Well it would seem the World didn’t end today, which I must say puts a torpedo in my apocalypse hedging strategy. So, thanks to the crackpot Mayans, I will need to immediately address:
- The stack of bills I have been accumulating. I hope those nice bill collectors are understanding. Bank of America seems to have a sense of humor. I read their 10-Q’s.
- Christmas shopping for the family. T -72 hour mark, no problem. Has Amazon developed quantum-state delivery yet?
- Groceries – I guess we will now need to keep eating, even though we face the grim reality of a post-twinke civilization.
If that isn’t bad enough, I will also need to work through the long-range plans I didn’t plan on needing.
- Kid’s college tuition – I keep telling them that Judge Smails from Caddyshack had it right – “The world needs ditch diggers, Danny.”

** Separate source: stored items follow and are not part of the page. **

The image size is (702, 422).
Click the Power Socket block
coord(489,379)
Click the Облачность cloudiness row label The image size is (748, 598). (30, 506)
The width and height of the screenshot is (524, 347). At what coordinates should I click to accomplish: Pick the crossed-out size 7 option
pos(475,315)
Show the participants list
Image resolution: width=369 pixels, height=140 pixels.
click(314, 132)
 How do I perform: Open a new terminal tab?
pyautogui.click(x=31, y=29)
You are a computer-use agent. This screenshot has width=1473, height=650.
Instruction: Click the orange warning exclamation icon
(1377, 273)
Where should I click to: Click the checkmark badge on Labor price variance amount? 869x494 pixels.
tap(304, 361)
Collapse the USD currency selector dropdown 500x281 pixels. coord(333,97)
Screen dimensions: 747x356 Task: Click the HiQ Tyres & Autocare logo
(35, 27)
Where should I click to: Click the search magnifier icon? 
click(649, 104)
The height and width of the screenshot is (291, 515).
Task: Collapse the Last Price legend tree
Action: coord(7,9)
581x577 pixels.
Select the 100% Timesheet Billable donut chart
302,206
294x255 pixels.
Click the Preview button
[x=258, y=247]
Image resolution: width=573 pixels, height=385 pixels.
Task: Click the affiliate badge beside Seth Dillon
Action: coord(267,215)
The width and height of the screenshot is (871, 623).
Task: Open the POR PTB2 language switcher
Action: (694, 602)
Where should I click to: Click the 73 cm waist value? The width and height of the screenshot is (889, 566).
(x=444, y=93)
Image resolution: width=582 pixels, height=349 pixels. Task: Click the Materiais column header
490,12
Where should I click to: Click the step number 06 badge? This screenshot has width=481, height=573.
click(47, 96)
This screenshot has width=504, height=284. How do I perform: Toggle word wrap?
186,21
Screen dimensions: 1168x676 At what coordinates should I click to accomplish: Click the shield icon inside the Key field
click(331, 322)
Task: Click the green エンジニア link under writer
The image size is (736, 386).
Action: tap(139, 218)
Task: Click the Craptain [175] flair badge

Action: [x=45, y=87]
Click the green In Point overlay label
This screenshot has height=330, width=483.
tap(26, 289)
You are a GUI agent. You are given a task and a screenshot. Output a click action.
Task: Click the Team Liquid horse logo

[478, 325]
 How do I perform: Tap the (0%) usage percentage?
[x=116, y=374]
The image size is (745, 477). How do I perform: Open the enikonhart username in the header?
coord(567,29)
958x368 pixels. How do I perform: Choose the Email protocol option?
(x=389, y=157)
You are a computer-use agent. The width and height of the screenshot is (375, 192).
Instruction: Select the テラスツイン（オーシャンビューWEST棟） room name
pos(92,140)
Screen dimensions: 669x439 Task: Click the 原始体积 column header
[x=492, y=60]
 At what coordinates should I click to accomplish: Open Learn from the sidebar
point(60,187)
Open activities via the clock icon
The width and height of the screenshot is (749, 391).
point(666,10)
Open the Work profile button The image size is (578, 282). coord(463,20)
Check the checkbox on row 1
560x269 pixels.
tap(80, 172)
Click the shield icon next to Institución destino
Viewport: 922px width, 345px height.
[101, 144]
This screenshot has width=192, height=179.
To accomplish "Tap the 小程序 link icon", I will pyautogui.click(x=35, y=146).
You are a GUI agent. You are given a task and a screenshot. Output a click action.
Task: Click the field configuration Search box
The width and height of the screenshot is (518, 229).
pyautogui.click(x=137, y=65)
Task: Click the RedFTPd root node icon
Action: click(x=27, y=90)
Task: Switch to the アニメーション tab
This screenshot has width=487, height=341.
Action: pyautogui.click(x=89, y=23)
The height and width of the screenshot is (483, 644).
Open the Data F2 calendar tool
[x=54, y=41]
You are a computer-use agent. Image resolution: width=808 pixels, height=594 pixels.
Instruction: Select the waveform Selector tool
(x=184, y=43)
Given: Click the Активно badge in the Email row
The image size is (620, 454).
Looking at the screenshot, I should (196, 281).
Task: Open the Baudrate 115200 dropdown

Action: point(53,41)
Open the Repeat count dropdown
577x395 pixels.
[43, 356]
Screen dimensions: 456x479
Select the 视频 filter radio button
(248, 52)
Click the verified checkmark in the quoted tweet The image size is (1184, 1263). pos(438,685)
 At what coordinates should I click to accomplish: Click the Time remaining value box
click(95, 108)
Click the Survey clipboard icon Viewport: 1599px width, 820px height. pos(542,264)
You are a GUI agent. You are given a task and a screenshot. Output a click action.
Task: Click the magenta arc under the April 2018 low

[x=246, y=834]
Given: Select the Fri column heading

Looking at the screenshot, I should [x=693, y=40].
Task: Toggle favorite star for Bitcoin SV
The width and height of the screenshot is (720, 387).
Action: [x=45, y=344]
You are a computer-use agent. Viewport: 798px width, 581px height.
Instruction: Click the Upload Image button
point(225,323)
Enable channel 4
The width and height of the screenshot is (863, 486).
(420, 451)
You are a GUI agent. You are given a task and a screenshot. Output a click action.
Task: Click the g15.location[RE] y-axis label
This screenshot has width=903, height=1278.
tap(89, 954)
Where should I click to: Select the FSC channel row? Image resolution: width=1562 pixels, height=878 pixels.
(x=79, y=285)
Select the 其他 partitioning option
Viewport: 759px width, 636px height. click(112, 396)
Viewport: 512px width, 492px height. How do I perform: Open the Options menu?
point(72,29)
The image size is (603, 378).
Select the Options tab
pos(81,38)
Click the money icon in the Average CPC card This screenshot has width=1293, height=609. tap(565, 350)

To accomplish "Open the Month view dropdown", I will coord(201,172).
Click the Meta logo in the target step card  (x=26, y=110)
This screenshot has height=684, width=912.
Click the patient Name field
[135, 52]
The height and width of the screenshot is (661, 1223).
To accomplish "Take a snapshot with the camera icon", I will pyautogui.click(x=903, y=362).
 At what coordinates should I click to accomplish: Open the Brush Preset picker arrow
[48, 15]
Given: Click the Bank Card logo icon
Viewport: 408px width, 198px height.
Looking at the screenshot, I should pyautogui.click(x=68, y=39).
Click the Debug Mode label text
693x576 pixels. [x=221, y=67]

- Retirement planning – I will have to renew practicing for my post-retirement job – “Welcome to WalMart, would you like to open a checking account today or buy live bait?”
- Senior-age Health Care – Pretty sure I won’t need it. My kids seem to have started really caring as I go up and down the steps. I appreciate the way they jostle and push me for encouragement. Maybe they did hear #1.
So there it is, thanks to the Mayan’s awful grasp on planetary destruction, my life just got significantly more depressing. Last time I listen to an extinct society.